McAuliffe's team announced on Tuesday that former President Obama would campaign with the former governor in the state capital city of Richmond a week from Saturday, on Oct. 23. Even after nearly five years removed from the White House, the former two-term president remains very popular and influential with voters in his own party.
An average of the latest polls in the race indicates that McAuliffe – who's running for his old job – holds a slight, single-digit edge over Republican nominee Glenn Youngkin in a state that President Biden won by 10 points in last year's election and where Republicans haven't secured a statewide contest in a dozen years.
Three weeks ago, the Cook Report, a top nonpartisan political handicapper, changed its ranking of the race from "lean Democratic" to "toss up."
There's a long-running course of voters in the commonwealth defeating the party's gubernatorial nominee that controls the White House. McAuliffe broke with that tradition in 2013 with his election as governor after Obama was reelected. McAuliffe could not run for reelection in 2017 because Virginia governors are barred from serving two straight terms.
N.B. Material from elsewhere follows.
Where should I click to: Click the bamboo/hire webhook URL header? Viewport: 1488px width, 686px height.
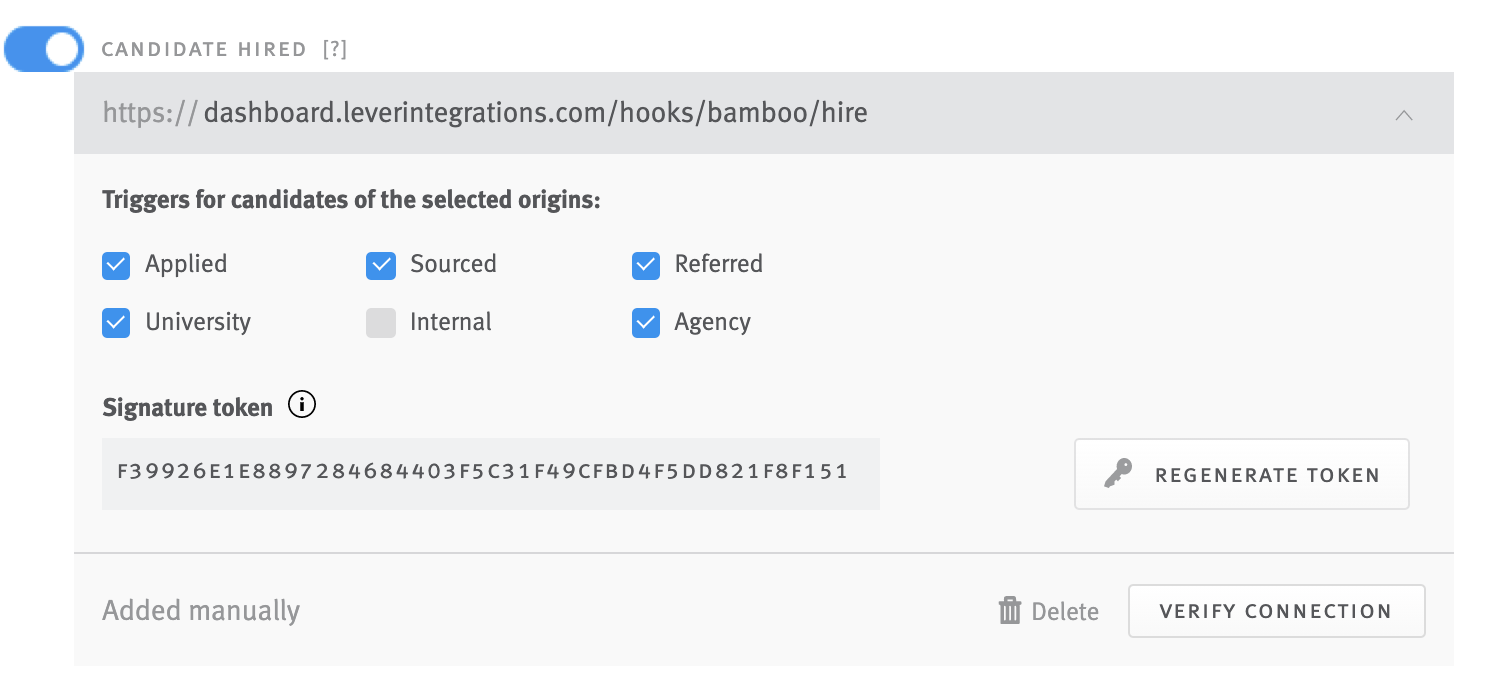764,113
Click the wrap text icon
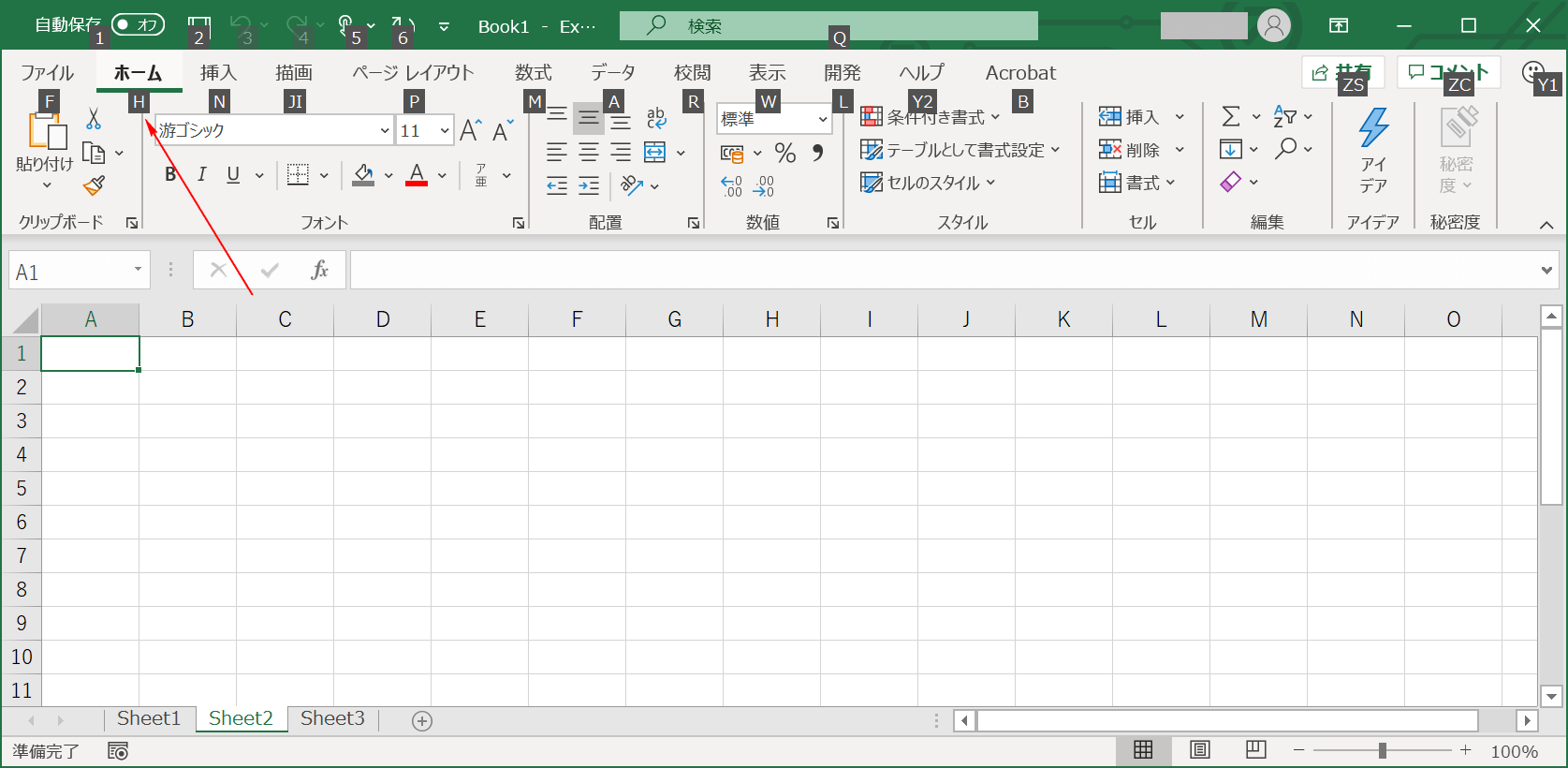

The close contest in Virginia – a one-time-key battleground but still competitive state seen as a key bellwether ahead of the 2022 midterm elections – has national Democrats on edge as they defend their razor-thin majorities in the House of Representatives and Senate in next year's contests.
The latest surveys suggest that Republican voters are more driven than their Democratic counterparts. And McAuliffe's putting on a full-court rush to get Democrats to cast ballots in the current early voting period or to go to the polls on Election Day.
While Obama's the biggest name to join McAuliffe in the coming days, the former governor will also campaign with First Lady Jill Biden on Friday in Richmond.
And McAuliffe will team up on the campaign trail this upcoming weekend with voting rights advocate Stacey Abrams, the former Georgia House Democratic leader who in 2018 made history as the first Black female gubernatorial nominee of a major political party.